The input for a distribution substation is typically at least two transmission or subtransmission lines. Input voltage may be, for example, 115 kV, or whatever is common in the area. The output is a number of feeders. Distribution voltages are typically medium voltage, between 2.4 and 33 kV depending on the size of the area served and the practices of the local utility.
The feeders will then run overhead, along streets (or under streets, in a city) and eventually power the distribution transformers at or near the customer premises.
Besides transforming the voltage, the job of the distribution substation is to isolate faults in either the transmission or distribution systems. Distribution substations may also be the points of voltage regulation, although on long distribution circuits (several km/miles), voltage regulation equipment may also be installed along the line.
Complicated distribution substations can be found in the downtown areas of large cities, with high-voltage switching, and switching and backup systems on the low-voltage side. More typical distribution substations have a switch, one transformer, and minimal facilities on the low-voltage side.
Design
The main issues facing a power engineer are reliability and cost. A good design attempts to strike a balance between these two, to achieve sufficient reliability without excessive cost.
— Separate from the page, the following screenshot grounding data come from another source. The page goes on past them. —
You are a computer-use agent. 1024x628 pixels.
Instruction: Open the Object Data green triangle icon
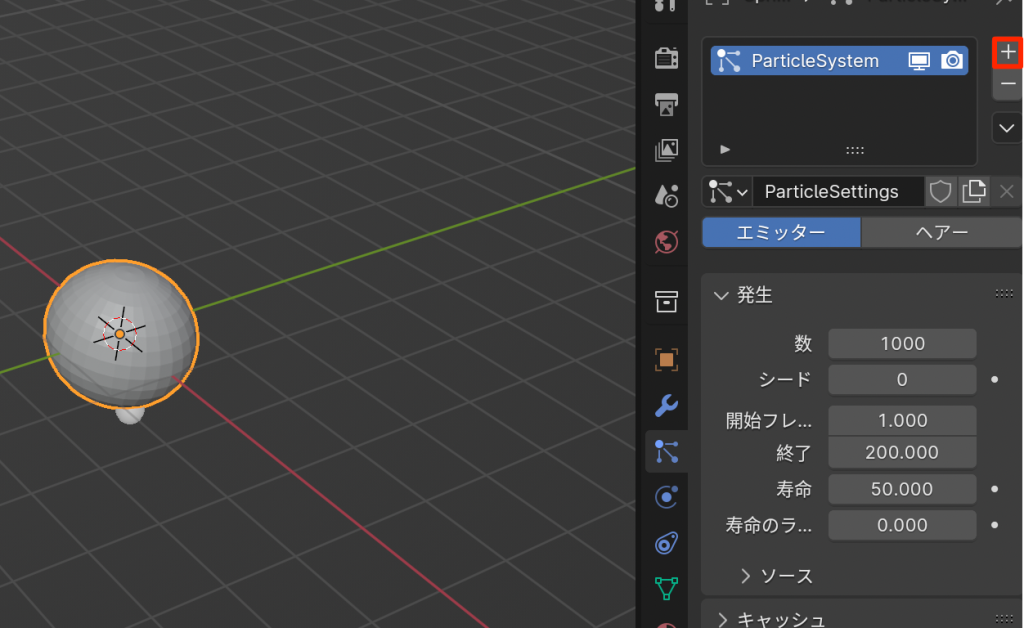pyautogui.click(x=666, y=587)
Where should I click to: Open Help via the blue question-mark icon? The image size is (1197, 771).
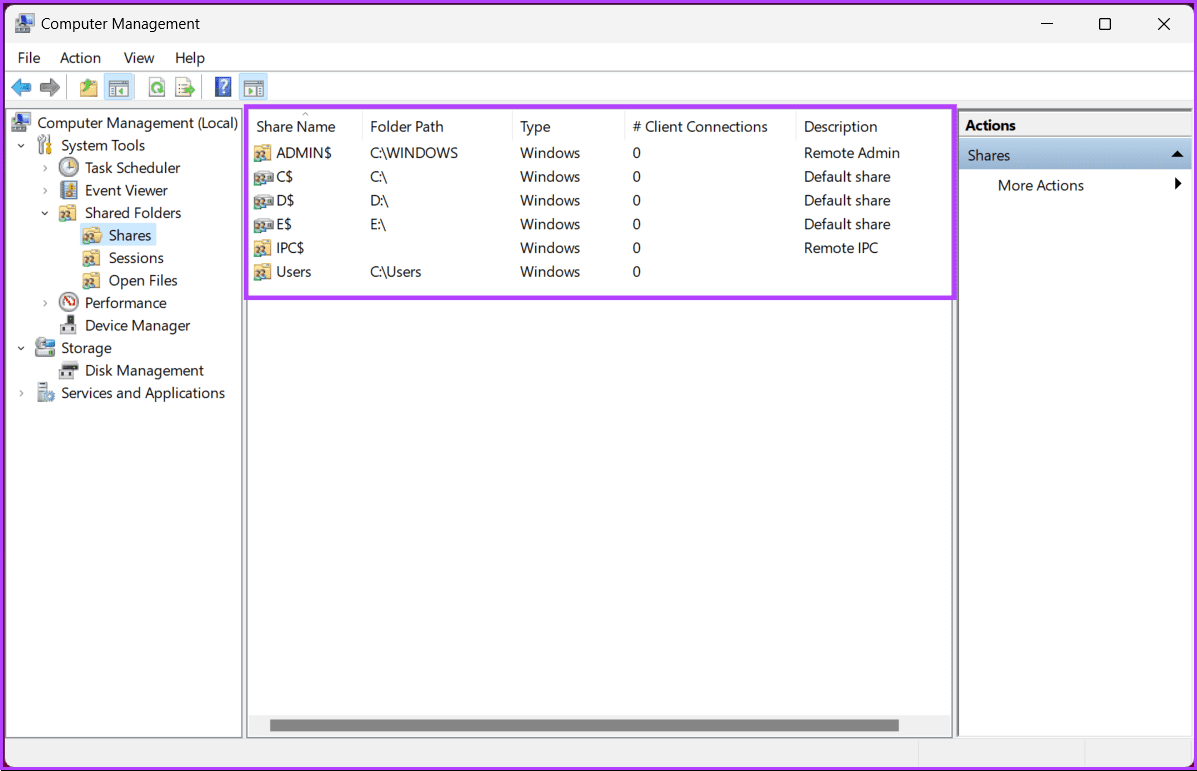[224, 88]

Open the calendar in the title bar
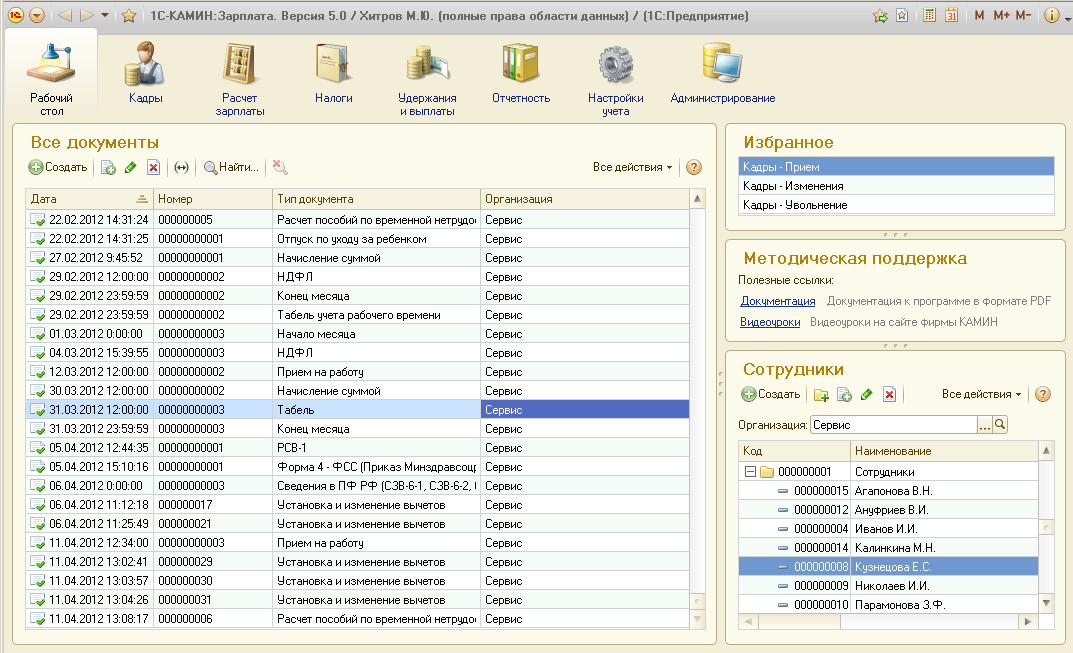point(951,15)
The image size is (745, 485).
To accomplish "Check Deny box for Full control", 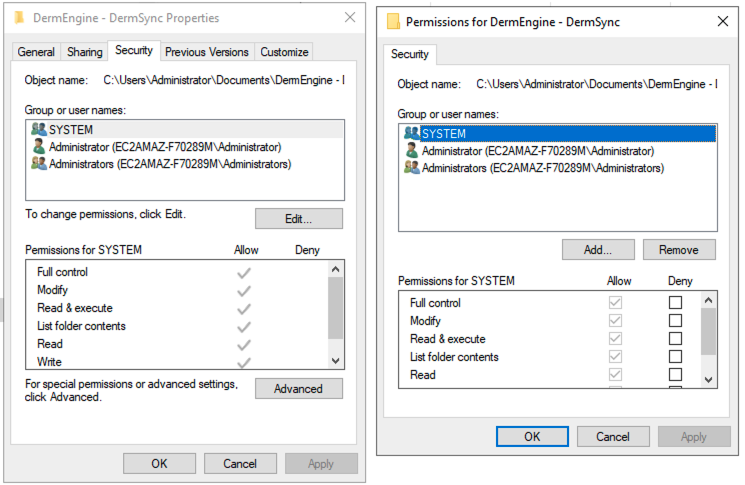I will (676, 303).
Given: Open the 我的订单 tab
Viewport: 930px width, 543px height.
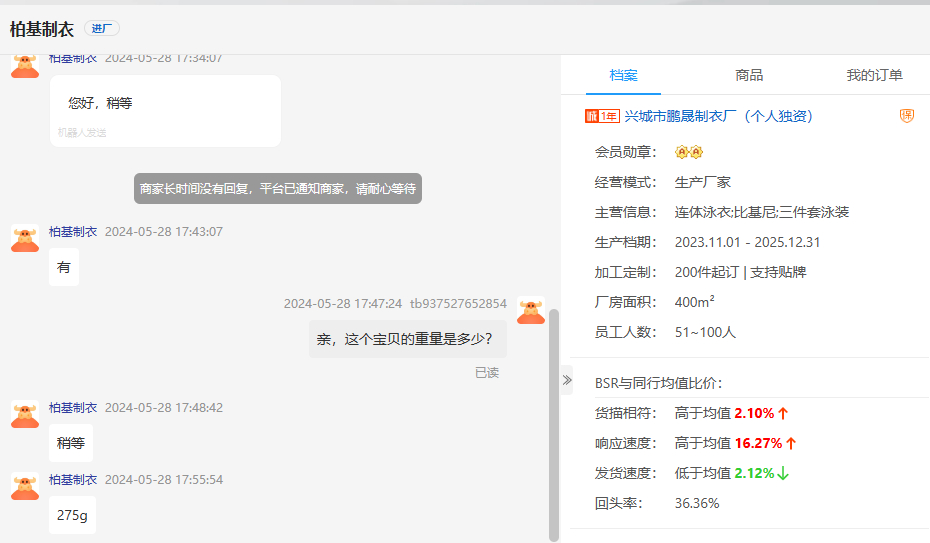Looking at the screenshot, I should click(x=874, y=75).
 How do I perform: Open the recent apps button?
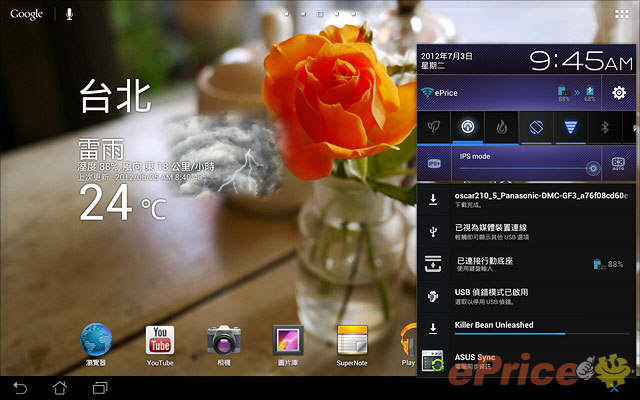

The design should also allow easy expansion of the station, if required.
Layout
In the largest stations, incoming lines will almost always have a disconnect switch and a circuit breaker. In some cases, the lines will not have both; with either a switch or a circuit breaker being all that is considered necessary. These devices are used as isolation and protection devices. A disconnect switch is almost always used solely to provide isolation, due to it not being rated for breaking a loaded circuit, whilst a circuit breaker is often used both as an isolation element as well as a protection device.[clarify] Where a large fault current flows through the circuit break this may be detected through the use of current transformers. The magnitude of the current transformer outputs may be used to 'trip' the circuit breaker resulting in a disconnection of the load supplied by the circuit break from the feeding point. This seeks to isolate the fault point from the rest of the system, and allow the system to continue operating with minimal impact.
Once past the switching components, the lines of a given voltage all tie in to a common bus. This is a number of thick metal bus bars, in most cases there are three bars, since three-phase electrical power distribution is largely universal around the world.
Substations that require additional reliability often have a double bus or even a double ring bus, in which the bus system is actually duplicated, with each feeder (and all or most outgoers) having a connection to each separate bus. Most substations will not have this, as it is mainly for reliability in substations whose failure would bring down a substantial part of the system, or whose load is of vital importance. Other compromises between a single and double bus can be found; for example, the breaker-and-a-half setup.
Once having established buses for the various voltage levels, transformers may be connected between the voltage levels. These will again have a circuit breaker, much like transmission lines, in case a transformer has a fault (commonly called a 'short circuit').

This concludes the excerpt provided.